Saved data entries:

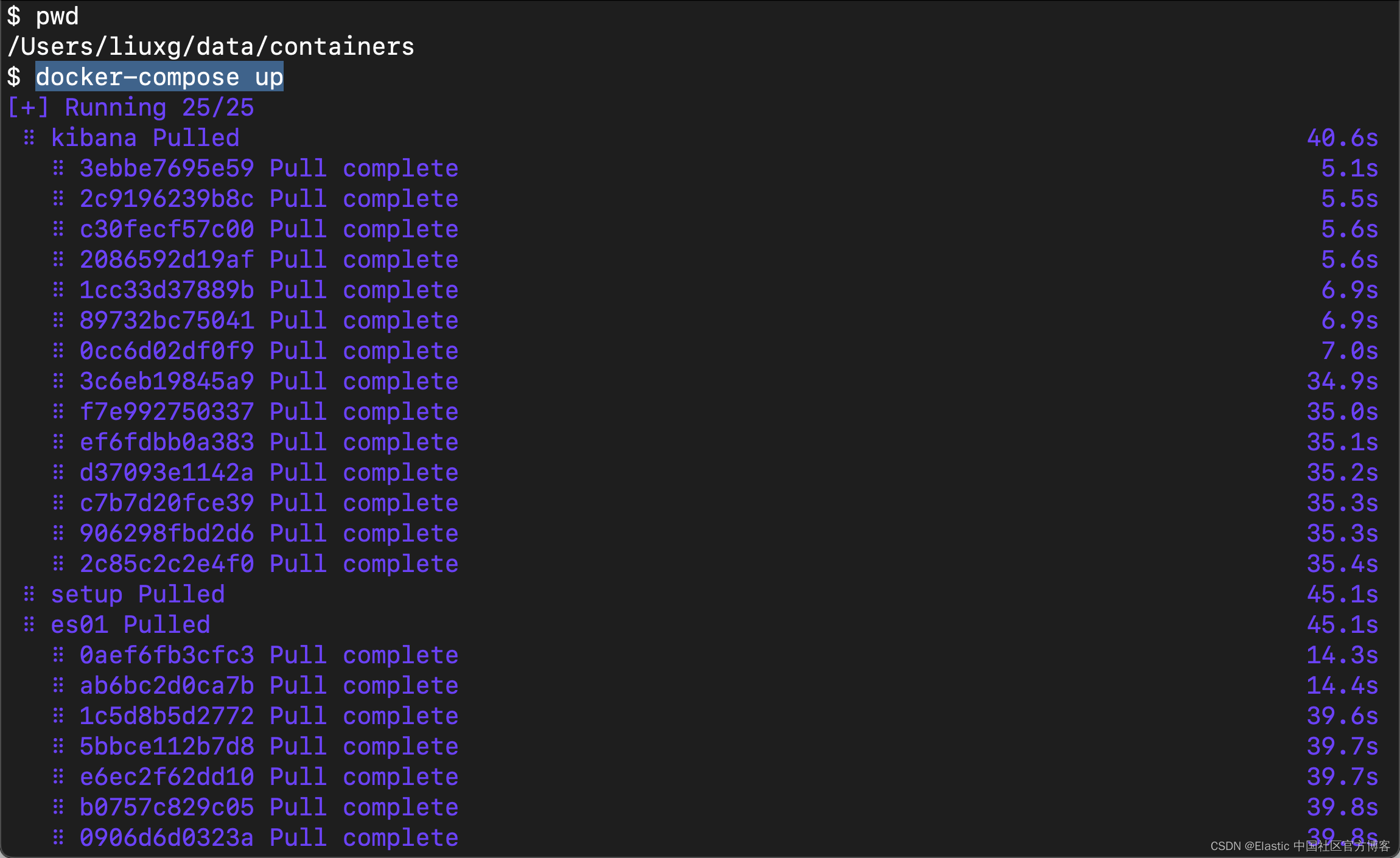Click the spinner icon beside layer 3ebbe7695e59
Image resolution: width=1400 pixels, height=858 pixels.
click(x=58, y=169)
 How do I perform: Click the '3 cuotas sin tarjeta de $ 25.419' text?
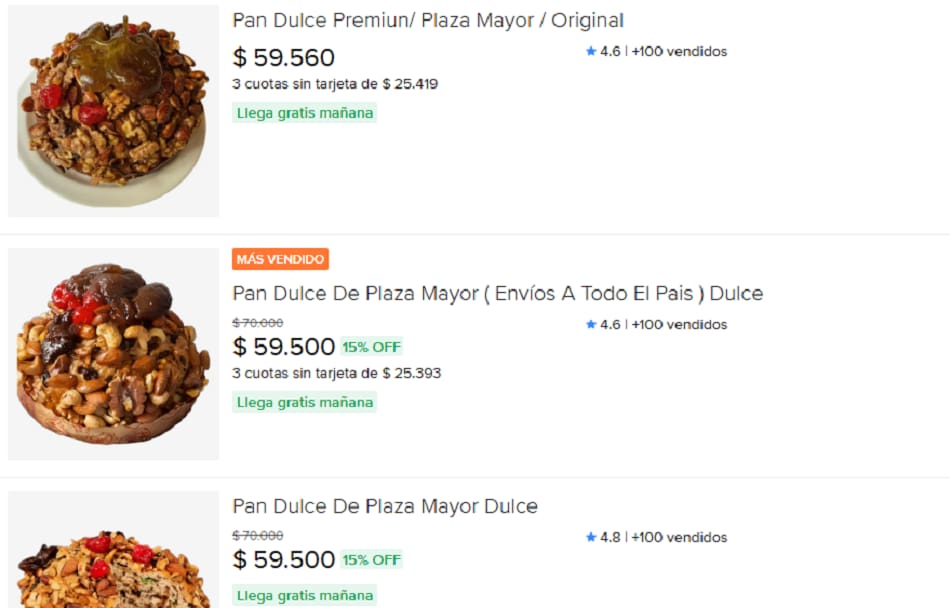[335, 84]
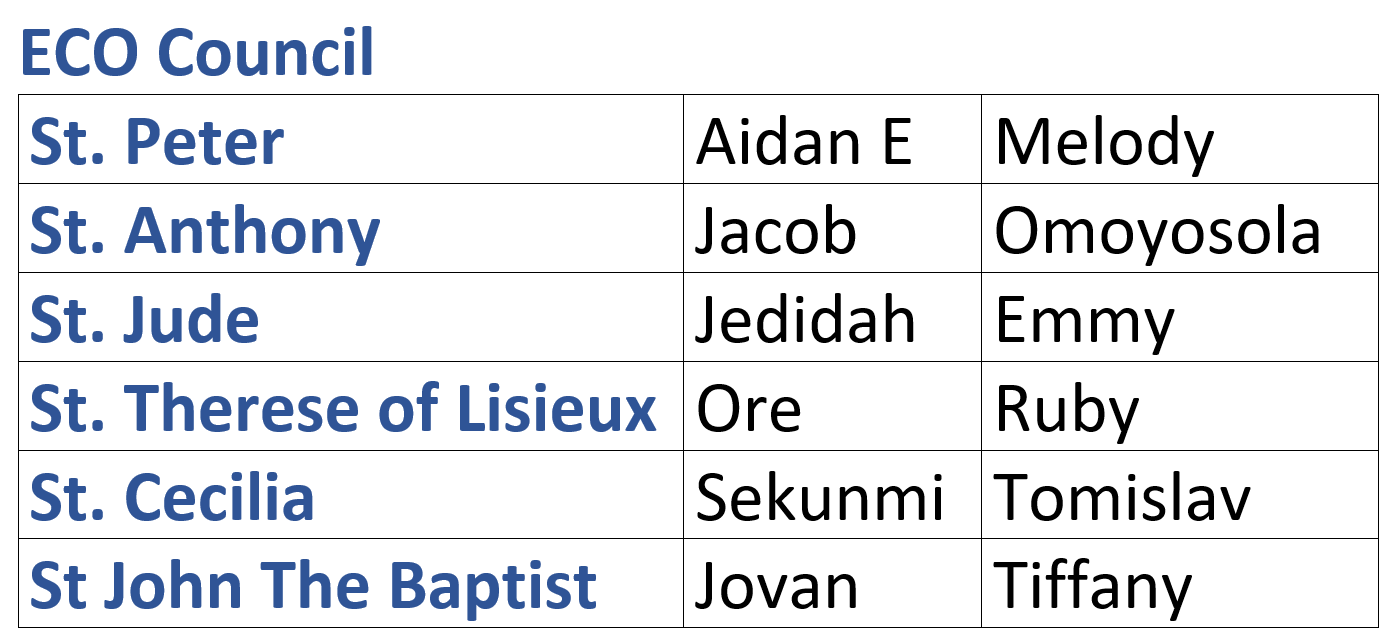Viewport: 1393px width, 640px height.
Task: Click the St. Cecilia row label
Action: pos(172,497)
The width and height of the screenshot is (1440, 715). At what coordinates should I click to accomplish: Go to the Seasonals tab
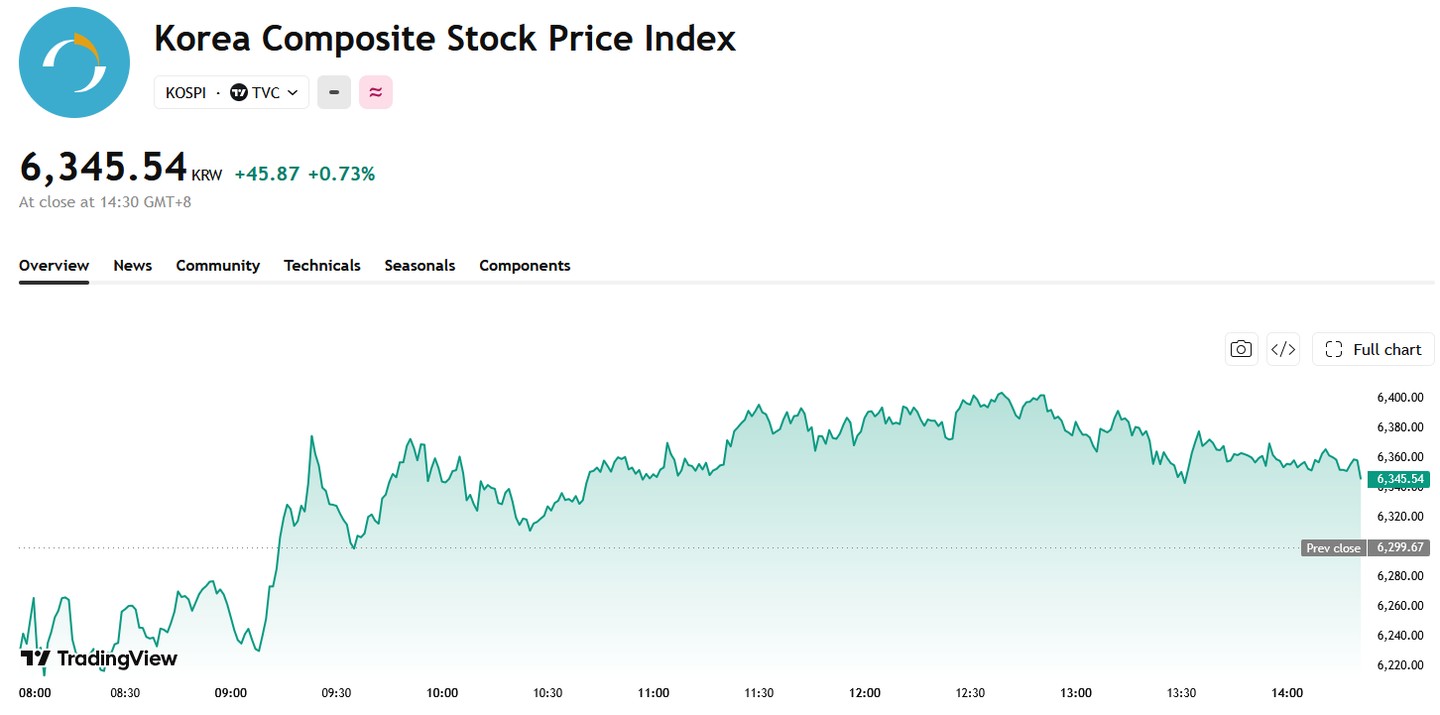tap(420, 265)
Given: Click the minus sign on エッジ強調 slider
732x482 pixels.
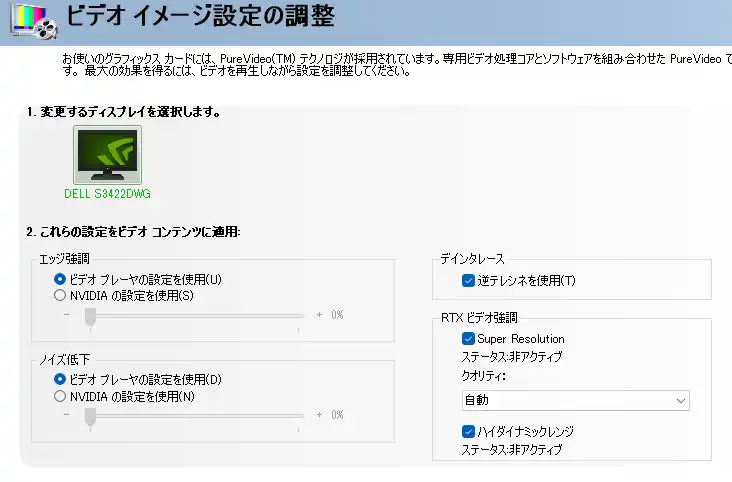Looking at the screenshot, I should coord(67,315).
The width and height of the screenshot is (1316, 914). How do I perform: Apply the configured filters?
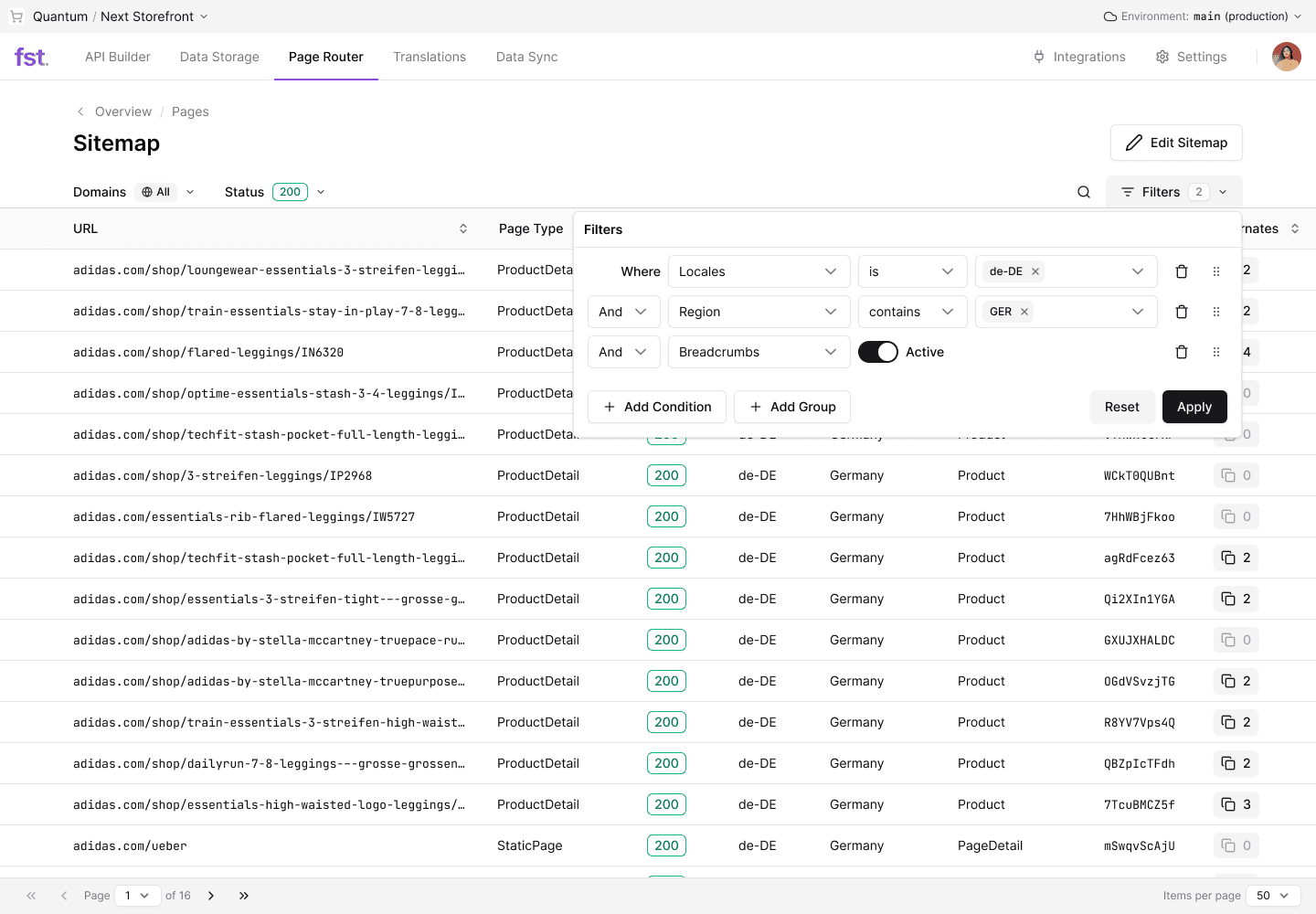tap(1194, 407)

What to do:
Once the line with "How do I perform: Click" is found in the data above, reproduce it and each line after it exactly, through the line with "Given: Click the minus sign on エッジ強調 slider". Omit the pictures.

Answer section:
 How do I perform: Click the '3 cuotas sin tarjeta de $ 25.419' text?
[335, 84]
Viewport: 1393px width, 640px height.
Task: Click the St. Cecilia row label
Action: pos(172,497)
The width and height of the screenshot is (1440, 715). At what coordinates should I click to accomplish: Go to the Seasonals tab
tap(420, 265)
Given: Click the minus sign on エッジ強調 slider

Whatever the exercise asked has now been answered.